**Required action:**
Your answer should be the lines below from the one with "You are a computer-use agent. 1140x1171" to the one with "is (1278, 944).", both included, given again exactly and with nothing added.

-------- Data to examine --------

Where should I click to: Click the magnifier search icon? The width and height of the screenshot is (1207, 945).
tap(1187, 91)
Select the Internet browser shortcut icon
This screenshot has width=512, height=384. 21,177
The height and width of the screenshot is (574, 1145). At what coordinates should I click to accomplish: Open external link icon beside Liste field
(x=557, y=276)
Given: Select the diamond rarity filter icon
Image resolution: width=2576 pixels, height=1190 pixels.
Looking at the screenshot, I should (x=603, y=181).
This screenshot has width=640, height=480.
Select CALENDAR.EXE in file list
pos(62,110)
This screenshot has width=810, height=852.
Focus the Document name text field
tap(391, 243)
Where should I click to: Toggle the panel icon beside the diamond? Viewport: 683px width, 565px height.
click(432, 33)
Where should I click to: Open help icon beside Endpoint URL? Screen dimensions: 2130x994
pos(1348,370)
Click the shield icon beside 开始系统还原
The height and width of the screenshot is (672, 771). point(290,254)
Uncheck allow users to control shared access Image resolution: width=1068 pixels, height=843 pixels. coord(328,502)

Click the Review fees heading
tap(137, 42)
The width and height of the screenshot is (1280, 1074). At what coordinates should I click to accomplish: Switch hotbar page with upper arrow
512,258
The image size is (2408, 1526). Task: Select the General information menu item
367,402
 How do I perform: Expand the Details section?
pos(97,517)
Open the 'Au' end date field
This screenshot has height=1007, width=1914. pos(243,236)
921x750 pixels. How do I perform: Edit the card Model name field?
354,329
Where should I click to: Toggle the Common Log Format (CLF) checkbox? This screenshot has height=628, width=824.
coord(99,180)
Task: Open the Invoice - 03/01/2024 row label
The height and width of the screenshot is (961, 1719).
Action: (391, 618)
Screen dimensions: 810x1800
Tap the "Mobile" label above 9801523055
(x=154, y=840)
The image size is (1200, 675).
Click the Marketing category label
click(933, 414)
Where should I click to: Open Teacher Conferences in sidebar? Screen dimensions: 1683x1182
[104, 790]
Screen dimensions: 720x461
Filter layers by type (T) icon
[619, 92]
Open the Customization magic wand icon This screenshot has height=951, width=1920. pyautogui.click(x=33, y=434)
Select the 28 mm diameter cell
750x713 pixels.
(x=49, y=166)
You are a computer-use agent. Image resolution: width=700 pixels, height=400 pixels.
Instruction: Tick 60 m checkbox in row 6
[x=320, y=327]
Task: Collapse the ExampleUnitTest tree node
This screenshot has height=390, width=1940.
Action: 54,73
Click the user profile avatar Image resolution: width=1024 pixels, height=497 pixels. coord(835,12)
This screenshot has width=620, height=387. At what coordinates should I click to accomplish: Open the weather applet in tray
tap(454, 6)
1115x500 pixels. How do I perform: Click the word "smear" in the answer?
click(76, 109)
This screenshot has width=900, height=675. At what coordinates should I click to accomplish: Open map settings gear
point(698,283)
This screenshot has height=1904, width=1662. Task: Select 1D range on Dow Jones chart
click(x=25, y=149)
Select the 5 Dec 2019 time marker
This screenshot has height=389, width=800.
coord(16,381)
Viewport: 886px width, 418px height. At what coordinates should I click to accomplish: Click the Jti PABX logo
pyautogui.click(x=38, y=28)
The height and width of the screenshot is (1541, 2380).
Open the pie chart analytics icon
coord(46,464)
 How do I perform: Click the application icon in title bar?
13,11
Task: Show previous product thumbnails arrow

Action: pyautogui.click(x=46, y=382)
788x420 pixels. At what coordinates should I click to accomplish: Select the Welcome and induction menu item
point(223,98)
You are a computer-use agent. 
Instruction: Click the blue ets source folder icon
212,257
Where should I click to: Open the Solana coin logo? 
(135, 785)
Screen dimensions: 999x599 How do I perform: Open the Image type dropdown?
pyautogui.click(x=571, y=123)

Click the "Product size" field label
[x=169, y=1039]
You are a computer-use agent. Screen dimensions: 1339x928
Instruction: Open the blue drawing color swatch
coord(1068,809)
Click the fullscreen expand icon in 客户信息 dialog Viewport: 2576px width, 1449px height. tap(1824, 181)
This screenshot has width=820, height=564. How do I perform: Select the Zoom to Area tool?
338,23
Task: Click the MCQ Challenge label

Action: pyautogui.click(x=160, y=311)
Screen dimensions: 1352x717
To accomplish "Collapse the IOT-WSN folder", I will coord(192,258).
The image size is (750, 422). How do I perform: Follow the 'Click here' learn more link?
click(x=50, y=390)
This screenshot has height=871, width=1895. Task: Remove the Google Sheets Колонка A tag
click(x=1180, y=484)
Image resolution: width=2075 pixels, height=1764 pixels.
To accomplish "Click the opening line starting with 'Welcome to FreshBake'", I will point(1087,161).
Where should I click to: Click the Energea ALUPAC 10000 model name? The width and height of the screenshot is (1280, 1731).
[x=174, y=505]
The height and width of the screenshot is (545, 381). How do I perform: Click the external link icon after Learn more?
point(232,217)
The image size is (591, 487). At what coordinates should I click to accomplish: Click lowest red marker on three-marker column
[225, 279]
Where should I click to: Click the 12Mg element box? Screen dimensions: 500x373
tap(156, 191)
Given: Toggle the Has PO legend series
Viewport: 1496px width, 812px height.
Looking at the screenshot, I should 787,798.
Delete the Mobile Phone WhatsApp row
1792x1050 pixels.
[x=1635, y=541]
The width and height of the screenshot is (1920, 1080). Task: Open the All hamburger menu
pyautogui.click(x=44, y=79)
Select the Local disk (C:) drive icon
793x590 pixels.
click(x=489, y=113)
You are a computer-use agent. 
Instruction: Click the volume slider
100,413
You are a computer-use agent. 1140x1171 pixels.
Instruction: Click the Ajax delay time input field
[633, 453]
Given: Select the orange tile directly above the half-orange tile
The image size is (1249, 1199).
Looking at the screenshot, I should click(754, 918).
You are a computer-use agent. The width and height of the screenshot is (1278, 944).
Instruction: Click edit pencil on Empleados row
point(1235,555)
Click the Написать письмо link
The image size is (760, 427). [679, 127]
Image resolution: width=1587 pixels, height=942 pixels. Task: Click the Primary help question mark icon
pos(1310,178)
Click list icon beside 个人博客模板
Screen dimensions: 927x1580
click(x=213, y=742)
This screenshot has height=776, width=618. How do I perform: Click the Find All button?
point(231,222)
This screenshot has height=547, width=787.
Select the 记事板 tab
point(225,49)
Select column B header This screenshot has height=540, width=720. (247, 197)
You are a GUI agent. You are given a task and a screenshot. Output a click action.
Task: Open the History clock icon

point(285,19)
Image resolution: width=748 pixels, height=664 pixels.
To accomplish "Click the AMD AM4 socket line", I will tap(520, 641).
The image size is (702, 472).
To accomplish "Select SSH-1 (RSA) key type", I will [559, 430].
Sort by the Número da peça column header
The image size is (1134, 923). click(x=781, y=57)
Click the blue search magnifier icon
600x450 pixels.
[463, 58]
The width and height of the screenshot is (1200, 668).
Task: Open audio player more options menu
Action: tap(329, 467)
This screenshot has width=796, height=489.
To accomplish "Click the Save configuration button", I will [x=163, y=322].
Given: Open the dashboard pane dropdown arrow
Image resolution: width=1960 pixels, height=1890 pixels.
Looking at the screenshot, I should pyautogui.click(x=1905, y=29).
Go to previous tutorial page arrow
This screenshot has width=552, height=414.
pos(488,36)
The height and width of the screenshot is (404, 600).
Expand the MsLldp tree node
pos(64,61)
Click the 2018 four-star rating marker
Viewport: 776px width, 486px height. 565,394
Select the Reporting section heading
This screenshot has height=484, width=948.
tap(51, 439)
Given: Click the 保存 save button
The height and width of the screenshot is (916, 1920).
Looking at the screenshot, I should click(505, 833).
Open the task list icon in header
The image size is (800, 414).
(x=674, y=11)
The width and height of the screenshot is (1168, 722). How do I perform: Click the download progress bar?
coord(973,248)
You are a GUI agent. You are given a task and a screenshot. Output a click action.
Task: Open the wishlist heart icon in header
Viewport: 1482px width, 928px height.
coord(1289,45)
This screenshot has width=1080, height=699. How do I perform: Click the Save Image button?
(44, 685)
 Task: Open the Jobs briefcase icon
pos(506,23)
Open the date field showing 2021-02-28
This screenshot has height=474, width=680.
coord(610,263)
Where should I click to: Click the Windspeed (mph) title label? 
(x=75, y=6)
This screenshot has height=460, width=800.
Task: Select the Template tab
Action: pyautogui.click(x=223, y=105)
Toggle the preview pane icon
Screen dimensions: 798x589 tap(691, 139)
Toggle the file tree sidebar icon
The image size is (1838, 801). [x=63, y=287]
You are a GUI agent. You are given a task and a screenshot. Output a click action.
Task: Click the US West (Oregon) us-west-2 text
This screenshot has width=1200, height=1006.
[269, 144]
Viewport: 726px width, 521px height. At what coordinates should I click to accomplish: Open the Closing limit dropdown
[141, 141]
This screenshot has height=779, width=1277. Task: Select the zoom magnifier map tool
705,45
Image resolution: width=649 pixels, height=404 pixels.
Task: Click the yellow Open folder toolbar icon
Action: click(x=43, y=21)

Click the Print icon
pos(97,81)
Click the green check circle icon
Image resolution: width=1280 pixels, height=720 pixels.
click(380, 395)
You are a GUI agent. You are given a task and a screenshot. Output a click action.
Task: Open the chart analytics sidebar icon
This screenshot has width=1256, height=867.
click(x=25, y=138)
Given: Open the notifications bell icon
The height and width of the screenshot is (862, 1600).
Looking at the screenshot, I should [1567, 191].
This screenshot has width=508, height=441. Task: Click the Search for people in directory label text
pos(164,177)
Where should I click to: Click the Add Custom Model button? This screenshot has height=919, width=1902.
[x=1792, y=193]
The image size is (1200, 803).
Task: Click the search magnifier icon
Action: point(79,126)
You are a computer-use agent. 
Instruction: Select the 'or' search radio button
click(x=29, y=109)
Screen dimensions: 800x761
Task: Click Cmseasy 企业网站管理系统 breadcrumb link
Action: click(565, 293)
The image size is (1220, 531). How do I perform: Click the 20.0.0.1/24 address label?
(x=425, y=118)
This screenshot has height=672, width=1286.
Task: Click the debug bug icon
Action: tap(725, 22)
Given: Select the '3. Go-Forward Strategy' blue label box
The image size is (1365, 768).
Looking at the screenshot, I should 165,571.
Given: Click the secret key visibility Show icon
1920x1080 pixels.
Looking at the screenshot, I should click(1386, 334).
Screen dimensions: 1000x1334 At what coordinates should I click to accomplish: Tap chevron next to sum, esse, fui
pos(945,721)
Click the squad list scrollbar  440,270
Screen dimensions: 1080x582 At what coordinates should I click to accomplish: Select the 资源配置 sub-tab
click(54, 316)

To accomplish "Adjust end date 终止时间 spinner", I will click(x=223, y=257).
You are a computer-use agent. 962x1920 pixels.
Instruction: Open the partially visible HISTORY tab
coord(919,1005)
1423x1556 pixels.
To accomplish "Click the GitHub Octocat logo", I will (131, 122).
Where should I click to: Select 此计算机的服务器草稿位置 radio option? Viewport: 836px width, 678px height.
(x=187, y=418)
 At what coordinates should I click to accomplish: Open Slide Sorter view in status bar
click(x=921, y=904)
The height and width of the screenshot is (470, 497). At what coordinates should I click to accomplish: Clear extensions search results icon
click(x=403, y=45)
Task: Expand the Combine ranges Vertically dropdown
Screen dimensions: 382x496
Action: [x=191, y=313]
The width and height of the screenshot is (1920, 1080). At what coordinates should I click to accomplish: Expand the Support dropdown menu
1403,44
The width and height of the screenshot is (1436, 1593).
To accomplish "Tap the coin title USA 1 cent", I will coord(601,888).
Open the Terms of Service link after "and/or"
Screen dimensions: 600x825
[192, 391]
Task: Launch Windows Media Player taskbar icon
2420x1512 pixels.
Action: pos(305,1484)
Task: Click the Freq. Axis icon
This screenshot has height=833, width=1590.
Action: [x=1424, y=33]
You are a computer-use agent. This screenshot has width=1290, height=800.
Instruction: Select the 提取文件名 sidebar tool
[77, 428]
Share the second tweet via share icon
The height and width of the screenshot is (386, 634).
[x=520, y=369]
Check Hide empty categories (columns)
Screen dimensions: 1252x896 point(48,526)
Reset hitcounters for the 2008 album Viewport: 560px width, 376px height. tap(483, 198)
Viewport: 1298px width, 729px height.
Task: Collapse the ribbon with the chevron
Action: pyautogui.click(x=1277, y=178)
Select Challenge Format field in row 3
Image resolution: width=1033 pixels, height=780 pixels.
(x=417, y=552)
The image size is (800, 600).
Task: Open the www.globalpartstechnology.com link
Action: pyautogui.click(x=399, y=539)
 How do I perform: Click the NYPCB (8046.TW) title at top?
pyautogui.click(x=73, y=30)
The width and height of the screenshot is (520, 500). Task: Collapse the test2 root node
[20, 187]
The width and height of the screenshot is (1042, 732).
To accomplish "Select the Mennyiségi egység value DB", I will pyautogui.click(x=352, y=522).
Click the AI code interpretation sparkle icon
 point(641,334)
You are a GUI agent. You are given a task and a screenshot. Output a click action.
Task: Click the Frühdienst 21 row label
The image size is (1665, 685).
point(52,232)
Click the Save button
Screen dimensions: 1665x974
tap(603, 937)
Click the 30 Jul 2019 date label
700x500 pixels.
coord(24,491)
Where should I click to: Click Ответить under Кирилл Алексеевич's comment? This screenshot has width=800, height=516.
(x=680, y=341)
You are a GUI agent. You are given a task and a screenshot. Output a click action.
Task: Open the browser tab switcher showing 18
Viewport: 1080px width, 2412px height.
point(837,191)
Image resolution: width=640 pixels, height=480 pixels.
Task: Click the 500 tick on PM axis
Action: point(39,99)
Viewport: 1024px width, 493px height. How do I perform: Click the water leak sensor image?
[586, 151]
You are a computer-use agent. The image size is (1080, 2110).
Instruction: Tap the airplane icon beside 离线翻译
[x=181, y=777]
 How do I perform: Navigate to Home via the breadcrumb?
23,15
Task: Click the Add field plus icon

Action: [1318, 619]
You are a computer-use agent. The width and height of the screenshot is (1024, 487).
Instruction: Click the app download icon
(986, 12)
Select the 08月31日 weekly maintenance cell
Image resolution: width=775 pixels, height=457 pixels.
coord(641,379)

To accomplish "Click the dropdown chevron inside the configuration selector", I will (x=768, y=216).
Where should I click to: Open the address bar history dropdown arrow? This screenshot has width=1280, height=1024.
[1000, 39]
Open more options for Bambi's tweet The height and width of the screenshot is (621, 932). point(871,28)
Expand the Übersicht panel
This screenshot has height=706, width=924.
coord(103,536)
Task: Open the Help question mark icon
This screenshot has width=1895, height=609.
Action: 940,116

--------

**Response to the task:**
You are a computer-use agent. 1140x1171 pixels.
Instruction: Click the Ajax delay time input field
[633, 453]
Given: Select the orange tile directly above the half-orange tile
The image size is (1249, 1199).
Looking at the screenshot, I should click(754, 918).
You are a computer-use agent. The width and height of the screenshot is (1278, 944).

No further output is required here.